WHAT TO DO:
Reproduce the following lines word for word.

[Click-target data]
--- Begin ---

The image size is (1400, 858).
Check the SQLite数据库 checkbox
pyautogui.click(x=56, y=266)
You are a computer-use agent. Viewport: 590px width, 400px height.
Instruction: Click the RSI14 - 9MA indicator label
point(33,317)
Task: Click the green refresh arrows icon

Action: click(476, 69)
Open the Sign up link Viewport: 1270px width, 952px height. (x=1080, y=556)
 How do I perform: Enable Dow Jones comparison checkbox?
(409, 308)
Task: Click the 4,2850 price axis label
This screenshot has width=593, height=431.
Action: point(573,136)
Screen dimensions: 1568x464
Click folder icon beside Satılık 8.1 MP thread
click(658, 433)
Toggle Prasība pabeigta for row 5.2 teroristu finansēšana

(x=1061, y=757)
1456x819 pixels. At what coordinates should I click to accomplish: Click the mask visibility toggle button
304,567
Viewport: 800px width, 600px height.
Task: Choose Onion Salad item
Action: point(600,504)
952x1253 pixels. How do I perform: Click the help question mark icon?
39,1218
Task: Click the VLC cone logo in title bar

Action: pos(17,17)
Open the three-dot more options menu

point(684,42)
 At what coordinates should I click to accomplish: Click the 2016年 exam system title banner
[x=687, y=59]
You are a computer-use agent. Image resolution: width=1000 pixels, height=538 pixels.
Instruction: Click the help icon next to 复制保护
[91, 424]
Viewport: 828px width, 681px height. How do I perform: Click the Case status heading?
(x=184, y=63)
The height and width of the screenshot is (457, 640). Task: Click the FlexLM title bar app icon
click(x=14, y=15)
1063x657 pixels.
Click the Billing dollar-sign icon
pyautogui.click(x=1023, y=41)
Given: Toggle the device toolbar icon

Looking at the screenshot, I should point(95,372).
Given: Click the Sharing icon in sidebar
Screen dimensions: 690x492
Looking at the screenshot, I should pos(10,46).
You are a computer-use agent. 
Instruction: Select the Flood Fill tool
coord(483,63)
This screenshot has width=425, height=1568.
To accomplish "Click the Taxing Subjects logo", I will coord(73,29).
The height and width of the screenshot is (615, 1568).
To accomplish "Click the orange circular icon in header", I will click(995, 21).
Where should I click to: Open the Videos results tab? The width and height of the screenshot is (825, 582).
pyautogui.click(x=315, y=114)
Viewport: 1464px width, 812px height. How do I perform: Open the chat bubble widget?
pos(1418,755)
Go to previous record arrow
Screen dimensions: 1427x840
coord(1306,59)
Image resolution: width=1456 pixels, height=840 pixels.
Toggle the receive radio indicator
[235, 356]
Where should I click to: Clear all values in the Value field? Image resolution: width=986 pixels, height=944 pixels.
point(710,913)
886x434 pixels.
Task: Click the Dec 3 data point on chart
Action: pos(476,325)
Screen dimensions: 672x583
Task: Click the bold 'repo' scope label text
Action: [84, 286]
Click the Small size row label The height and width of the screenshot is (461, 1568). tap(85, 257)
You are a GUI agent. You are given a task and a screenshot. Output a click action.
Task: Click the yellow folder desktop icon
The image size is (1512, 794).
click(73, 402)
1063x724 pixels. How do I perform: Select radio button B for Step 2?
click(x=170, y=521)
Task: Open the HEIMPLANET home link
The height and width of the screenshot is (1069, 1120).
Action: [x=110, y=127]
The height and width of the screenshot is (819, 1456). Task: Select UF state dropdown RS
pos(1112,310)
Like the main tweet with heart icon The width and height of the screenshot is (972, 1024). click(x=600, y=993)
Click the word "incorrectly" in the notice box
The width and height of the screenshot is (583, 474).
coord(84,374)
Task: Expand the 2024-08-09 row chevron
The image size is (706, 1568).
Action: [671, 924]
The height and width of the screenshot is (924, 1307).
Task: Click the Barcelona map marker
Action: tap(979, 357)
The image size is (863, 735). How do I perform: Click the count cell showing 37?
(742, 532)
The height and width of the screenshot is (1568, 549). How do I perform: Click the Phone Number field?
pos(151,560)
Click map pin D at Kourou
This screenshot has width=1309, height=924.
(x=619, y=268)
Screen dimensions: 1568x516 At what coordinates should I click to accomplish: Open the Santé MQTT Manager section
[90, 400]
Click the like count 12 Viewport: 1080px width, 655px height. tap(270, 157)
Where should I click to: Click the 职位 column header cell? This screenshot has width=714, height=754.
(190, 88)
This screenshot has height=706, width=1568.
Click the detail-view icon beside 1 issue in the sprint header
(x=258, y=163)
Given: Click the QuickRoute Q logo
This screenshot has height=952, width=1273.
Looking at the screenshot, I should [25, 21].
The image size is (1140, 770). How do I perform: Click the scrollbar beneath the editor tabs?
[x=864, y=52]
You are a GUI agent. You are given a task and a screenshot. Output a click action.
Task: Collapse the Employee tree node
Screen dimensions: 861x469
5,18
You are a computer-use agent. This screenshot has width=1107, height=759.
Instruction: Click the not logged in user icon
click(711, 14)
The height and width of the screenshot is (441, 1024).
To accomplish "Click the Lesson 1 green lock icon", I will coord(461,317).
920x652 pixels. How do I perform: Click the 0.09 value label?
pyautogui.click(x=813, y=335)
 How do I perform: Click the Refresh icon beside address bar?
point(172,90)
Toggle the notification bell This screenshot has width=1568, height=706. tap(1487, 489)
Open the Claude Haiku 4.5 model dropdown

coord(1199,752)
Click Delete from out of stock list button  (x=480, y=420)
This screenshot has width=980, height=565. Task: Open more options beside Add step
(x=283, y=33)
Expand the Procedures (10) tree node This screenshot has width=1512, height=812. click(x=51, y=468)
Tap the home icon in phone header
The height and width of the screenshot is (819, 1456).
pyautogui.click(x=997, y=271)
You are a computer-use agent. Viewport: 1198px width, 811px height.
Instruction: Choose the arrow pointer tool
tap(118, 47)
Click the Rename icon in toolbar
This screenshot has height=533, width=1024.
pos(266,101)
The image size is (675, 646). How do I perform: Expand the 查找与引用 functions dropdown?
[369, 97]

--- End ---

RESPONSE TO THIS EXERCISE:
The image size is (1400, 858).
Check the SQLite数据库 checkbox
pyautogui.click(x=56, y=266)
You are a computer-use agent. Viewport: 590px width, 400px height.
Instruction: Click the RSI14 - 9MA indicator label
point(33,317)
Task: Click the green refresh arrows icon

Action: click(476, 69)
Open the Sign up link Viewport: 1270px width, 952px height. (x=1080, y=556)
 How do I perform: Enable Dow Jones comparison checkbox?
(409, 308)
Task: Click the 4,2850 price axis label
This screenshot has width=593, height=431.
Action: point(573,136)
Screen dimensions: 1568x464
Click folder icon beside Satılık 8.1 MP thread
click(658, 433)
Toggle Prasība pabeigta for row 5.2 teroristu finansēšana

(x=1061, y=757)
1456x819 pixels. At what coordinates should I click to accomplish: Click the mask visibility toggle button
304,567
Viewport: 800px width, 600px height.
Task: Choose Onion Salad item
Action: point(600,504)
952x1253 pixels. How do I perform: Click the help question mark icon?
39,1218
Task: Click the VLC cone logo in title bar

Action: pos(17,17)
Open the three-dot more options menu

point(684,42)
 At what coordinates should I click to accomplish: Click the 2016年 exam system title banner
[x=687, y=59]
You are a computer-use agent. Image resolution: width=1000 pixels, height=538 pixels.
Instruction: Click the help icon next to 复制保护
[91, 424]
Viewport: 828px width, 681px height. How do I perform: Click the Case status heading?
(x=184, y=63)
The height and width of the screenshot is (457, 640). Task: Click the FlexLM title bar app icon
click(x=14, y=15)
1063x657 pixels.
Click the Billing dollar-sign icon
pyautogui.click(x=1023, y=41)
Given: Toggle the device toolbar icon

Looking at the screenshot, I should point(95,372).
Given: Click the Sharing icon in sidebar
Screen dimensions: 690x492
Looking at the screenshot, I should pos(10,46).
You are a computer-use agent. 
Instruction: Select the Flood Fill tool
coord(483,63)
This screenshot has width=425, height=1568.
To accomplish "Click the Taxing Subjects logo", I will coord(73,29).
The height and width of the screenshot is (615, 1568).
To accomplish "Click the orange circular icon in header", I will click(995, 21).
Where should I click to: Open the Videos results tab? The width and height of the screenshot is (825, 582).
pyautogui.click(x=315, y=114)
Viewport: 1464px width, 812px height. How do I perform: Open the chat bubble widget?
pos(1418,755)
Go to previous record arrow
Screen dimensions: 1427x840
coord(1306,59)
Image resolution: width=1456 pixels, height=840 pixels.
Toggle the receive radio indicator
[235, 356]
Where should I click to: Clear all values in the Value field? Image resolution: width=986 pixels, height=944 pixels.
point(710,913)
886x434 pixels.
Task: Click the Dec 3 data point on chart
Action: pos(476,325)
Screen dimensions: 672x583
Task: Click the bold 'repo' scope label text
Action: [84, 286]
Click the Small size row label The height and width of the screenshot is (461, 1568). tap(85, 257)
You are a GUI agent. You are given a task and a screenshot. Output a click action.
Task: Click the yellow folder desktop icon
The image size is (1512, 794).
click(73, 402)
1063x724 pixels. How do I perform: Select radio button B for Step 2?
click(x=170, y=521)
Task: Open the HEIMPLANET home link
The height and width of the screenshot is (1069, 1120).
Action: [x=110, y=127]
The height and width of the screenshot is (819, 1456). Task: Select UF state dropdown RS
pos(1112,310)
Like the main tweet with heart icon The width and height of the screenshot is (972, 1024). click(x=600, y=993)
Click the word "incorrectly" in the notice box
The width and height of the screenshot is (583, 474).
coord(84,374)
Task: Expand the 2024-08-09 row chevron
The image size is (706, 1568).
Action: [671, 924]
The height and width of the screenshot is (924, 1307).
Task: Click the Barcelona map marker
Action: tap(979, 357)
The image size is (863, 735). How do I perform: Click the count cell showing 37?
(742, 532)
The height and width of the screenshot is (1568, 549). How do I perform: Click the Phone Number field?
pos(151,560)
Click map pin D at Kourou
This screenshot has width=1309, height=924.
(x=619, y=268)
Screen dimensions: 1568x516 At what coordinates should I click to accomplish: Open the Santé MQTT Manager section
[90, 400]
Click the like count 12 Viewport: 1080px width, 655px height. tap(270, 157)
Where should I click to: Click the 职位 column header cell? This screenshot has width=714, height=754.
(190, 88)
This screenshot has height=706, width=1568.
Click the detail-view icon beside 1 issue in the sprint header
(x=258, y=163)
Given: Click the QuickRoute Q logo
This screenshot has height=952, width=1273.
Looking at the screenshot, I should [25, 21].
The image size is (1140, 770). How do I perform: Click the scrollbar beneath the editor tabs?
[x=864, y=52]
You are a GUI agent. You are given a task and a screenshot. Output a click action.
Task: Collapse the Employee tree node
Screen dimensions: 861x469
5,18
You are a computer-use agent. This screenshot has width=1107, height=759.
Instruction: Click the not logged in user icon
click(711, 14)
The height and width of the screenshot is (441, 1024).
To accomplish "Click the Lesson 1 green lock icon", I will coord(461,317).
920x652 pixels. How do I perform: Click the 0.09 value label?
pyautogui.click(x=813, y=335)
 How do I perform: Click the Refresh icon beside address bar?
point(172,90)
Toggle the notification bell This screenshot has width=1568, height=706. tap(1487, 489)
Open the Claude Haiku 4.5 model dropdown

coord(1199,752)
Click Delete from out of stock list button  (x=480, y=420)
This screenshot has width=980, height=565. Task: Open more options beside Add step
(x=283, y=33)
Expand the Procedures (10) tree node This screenshot has width=1512, height=812. click(x=51, y=468)
Tap the home icon in phone header
The height and width of the screenshot is (819, 1456).
pyautogui.click(x=997, y=271)
You are a computer-use agent. Viewport: 1198px width, 811px height.
Instruction: Choose the arrow pointer tool
tap(118, 47)
Click the Rename icon in toolbar
This screenshot has height=533, width=1024.
pos(266,101)
The image size is (675, 646). How do I perform: Expand the 查找与引用 functions dropdown?
[369, 97]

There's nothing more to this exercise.